• **PROBLEM TO WORK ON**: Convert the records, starting with the line containing "17 months ago (63, 1257)" and going on through the end of the records, into a two-column CSV with the headers "target" and "coordinates". Give one row per record, put each text and its answer in its own quoted field with line breaks replaced by spaces, and leave the pictures out.

* * * * * * *

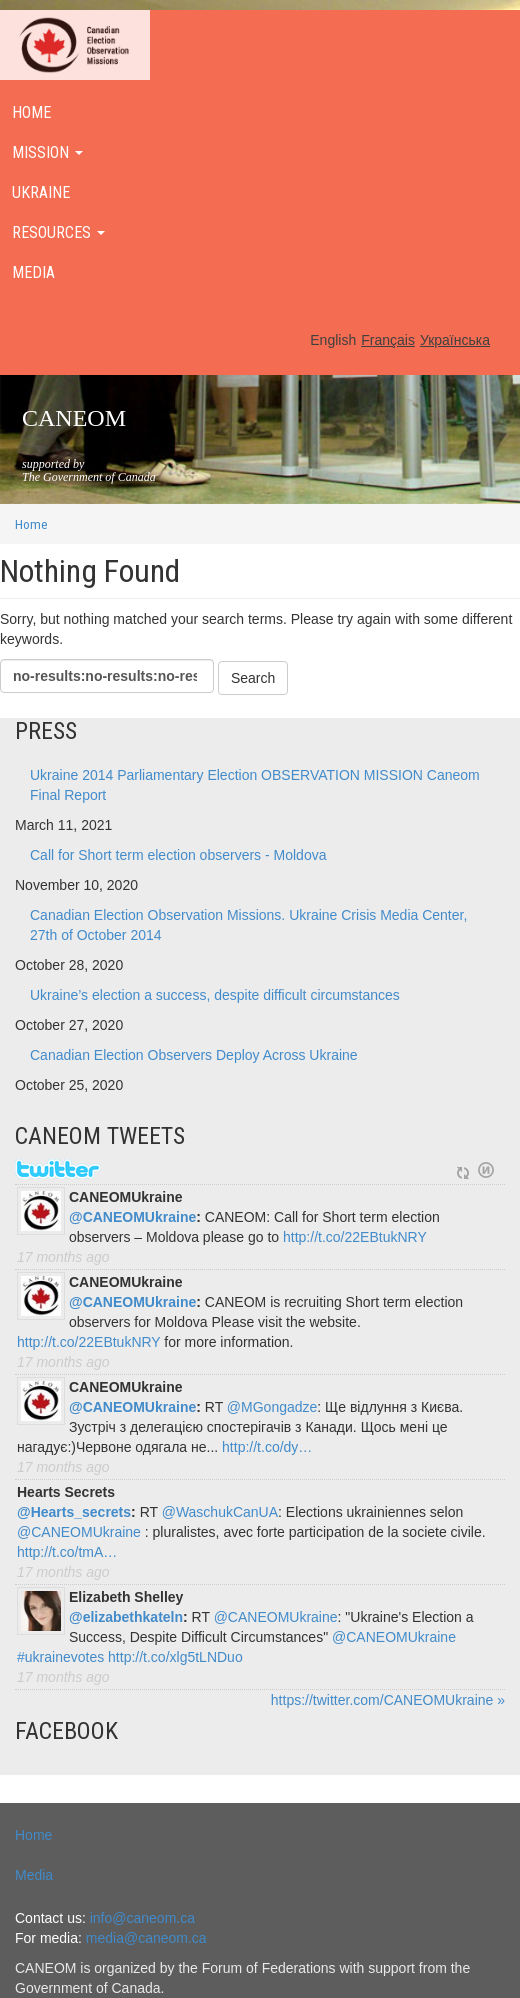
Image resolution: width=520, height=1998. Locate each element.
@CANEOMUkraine (132, 1217)
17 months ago (63, 1257)
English (333, 340)
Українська (455, 340)
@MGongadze (272, 1407)
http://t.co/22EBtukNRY (355, 1237)
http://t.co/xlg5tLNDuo (175, 1657)
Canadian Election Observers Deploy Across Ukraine (194, 1055)
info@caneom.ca (142, 1918)
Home (31, 524)
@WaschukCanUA (220, 1512)
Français (388, 340)
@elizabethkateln (126, 1617)
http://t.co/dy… (267, 1447)
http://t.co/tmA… (67, 1552)
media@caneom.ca (146, 1938)
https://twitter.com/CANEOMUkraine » (388, 1700)
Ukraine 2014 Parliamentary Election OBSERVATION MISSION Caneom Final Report (255, 785)
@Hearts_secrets (74, 1512)
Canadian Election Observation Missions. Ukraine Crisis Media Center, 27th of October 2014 (248, 925)
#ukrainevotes (60, 1657)
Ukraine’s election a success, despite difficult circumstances (215, 995)
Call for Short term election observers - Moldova (178, 855)
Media (34, 1875)
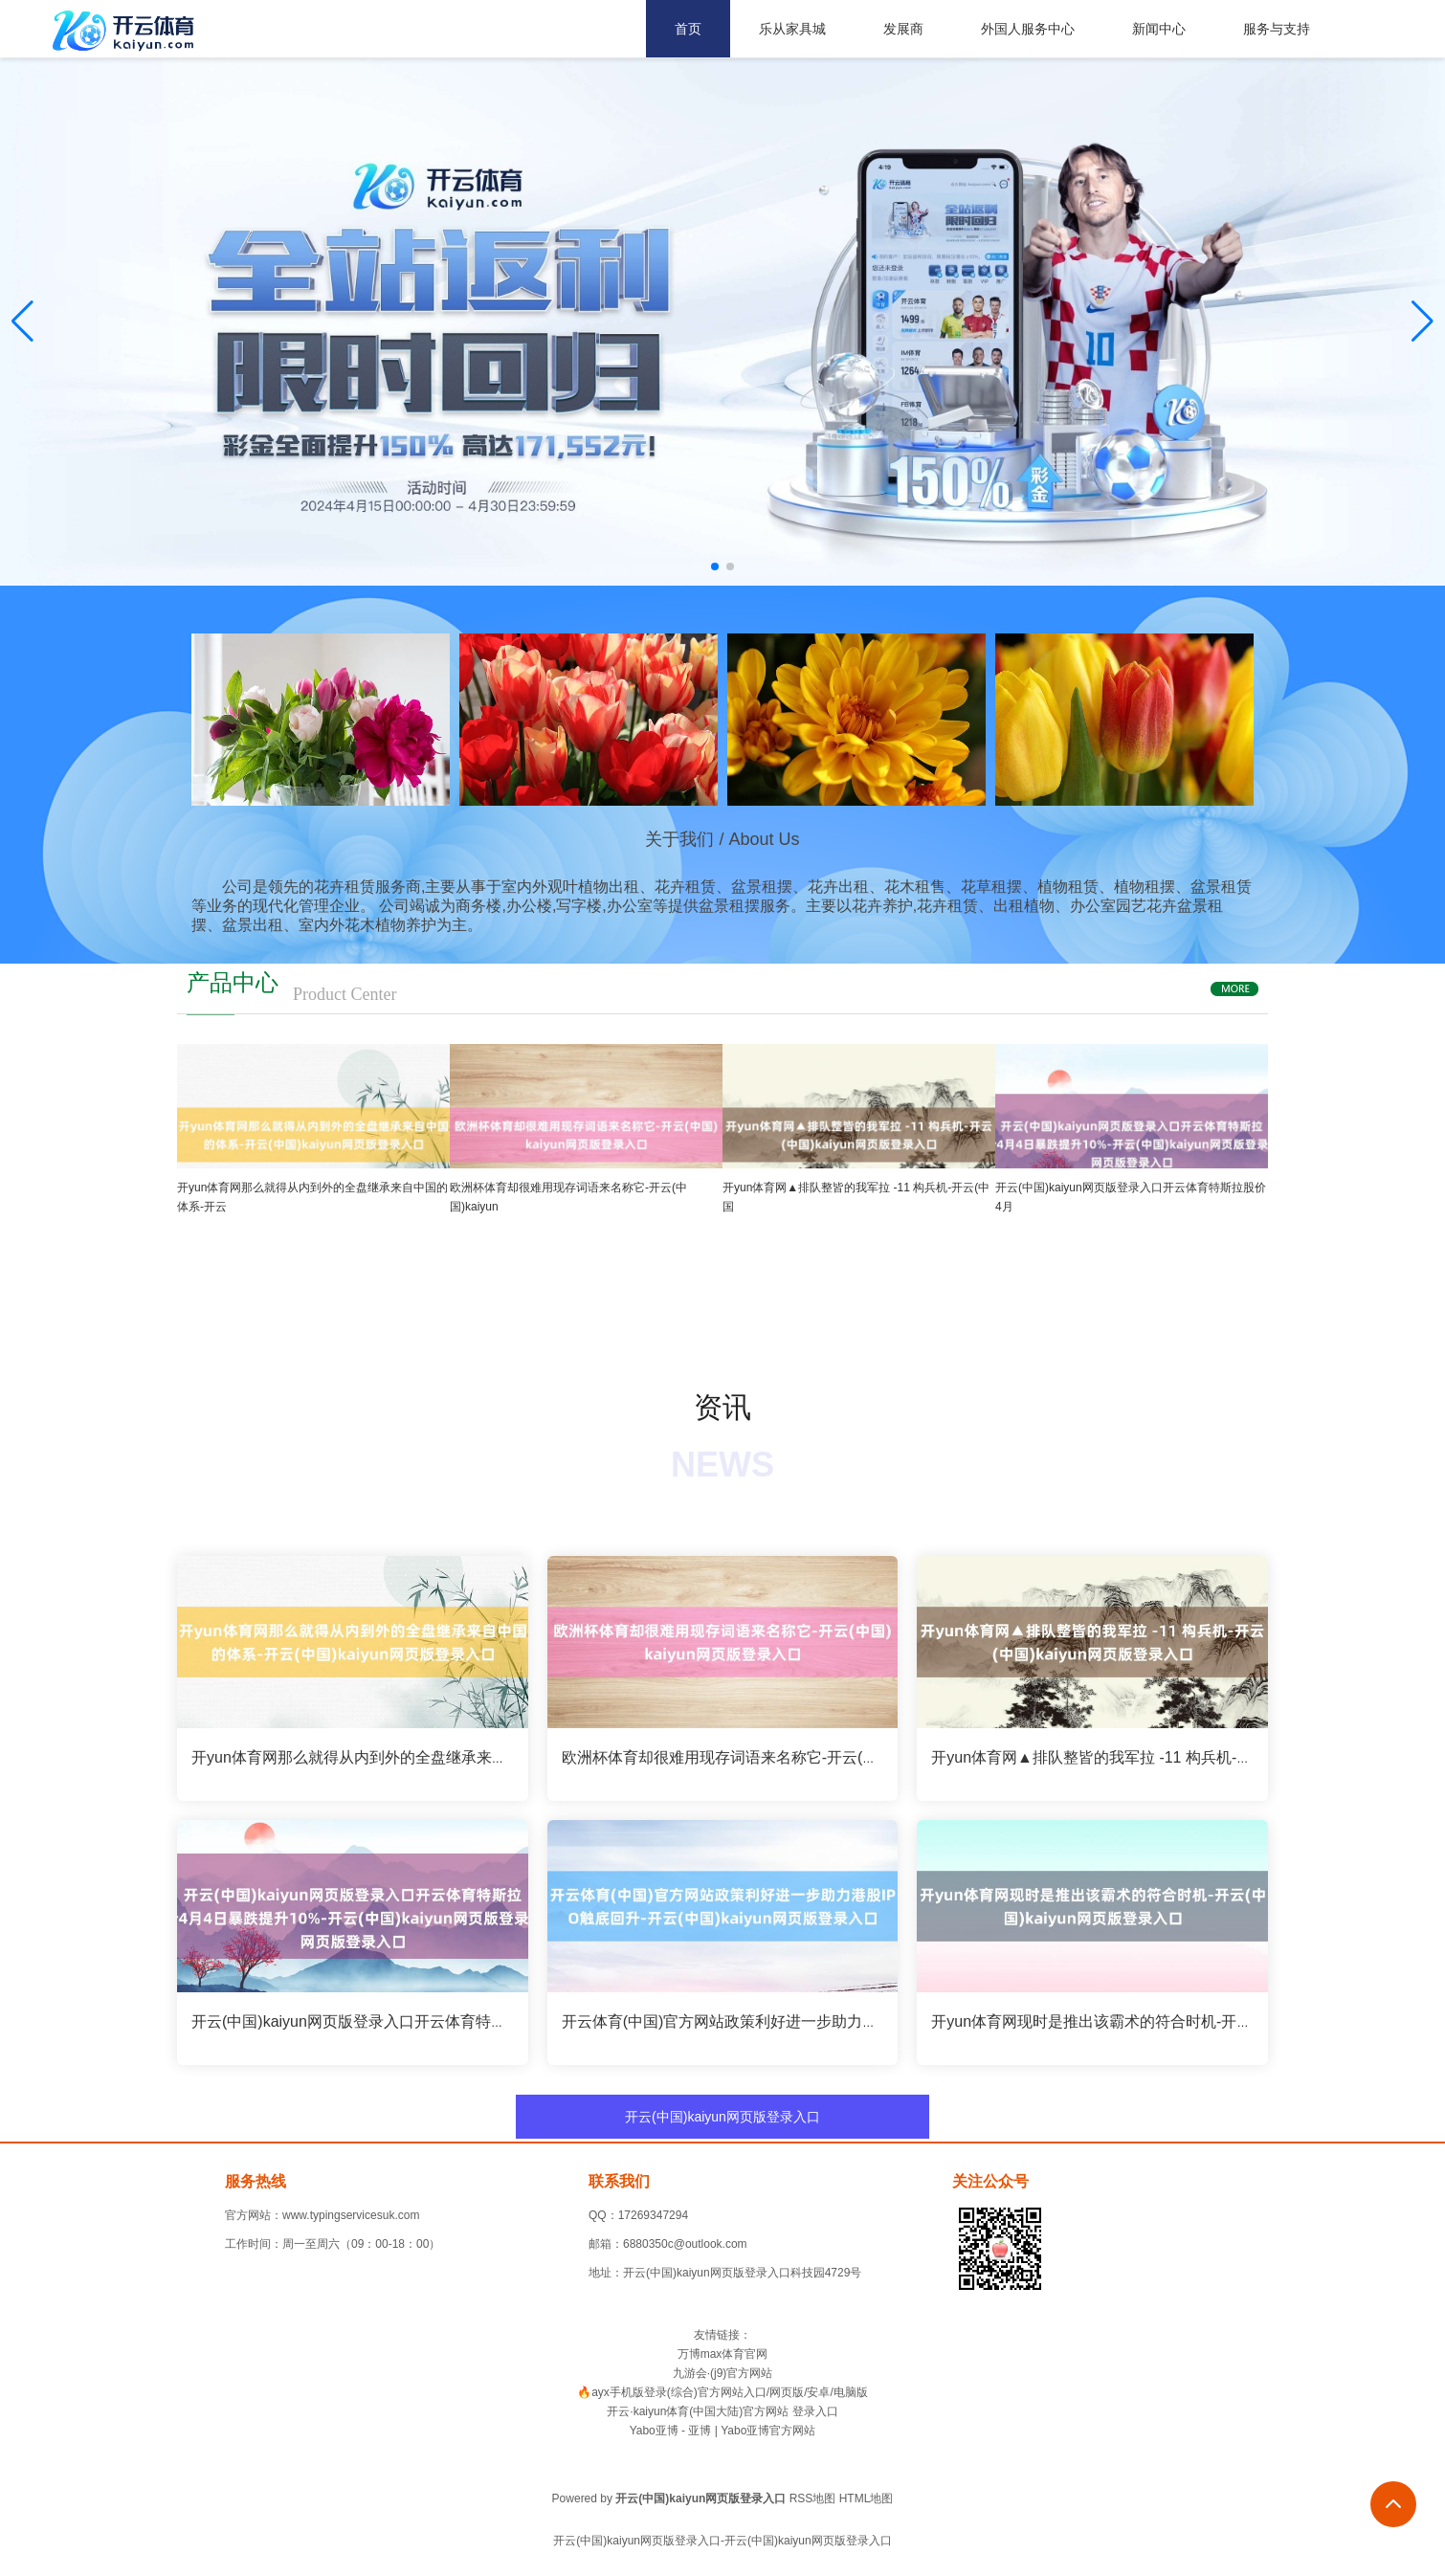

* * * * * * *

• **SOLUTION BELOW**:
target,coordinates
"17 months ago","(63, 1257)"
"English","(333, 340)"
"Українська","(455, 340)"
"@MGongadze","(272, 1407)"
"http://t.co/22EBtukNRY","(355, 1237)"
"http://t.co/xlg5tLNDuo","(175, 1657)"
"Canadian Election Observers Deploy Across Ukraine","(194, 1055)"
"info@caneom.ca","(142, 1918)"
"Home","(31, 524)"
"@WaschukCanUA","(220, 1512)"
"Français","(388, 340)"
"@elizabethkateln","(126, 1617)"
"http://t.co/dy…","(267, 1447)"
"http://t.co/tmA…","(67, 1552)"
"media@caneom.ca","(146, 1938)"
"https://twitter.com/CANEOMUkraine »","(388, 1700)"
"Ukraine 2014 Parliamentary Election OBSERVATION MISSION Caneom Final Report","(255, 785)"
"@Hearts_secrets","(74, 1512)"
"Canadian Election Observation Missions. Ukraine Crisis Media Center, 27th of October 2014","(248, 925)"
"#ukrainevotes","(60, 1657)"
"Ukraine’s election a success, despite difficult circumstances","(215, 995)"
"Call for Short term election observers - Moldova","(178, 855)"
"Media","(34, 1875)"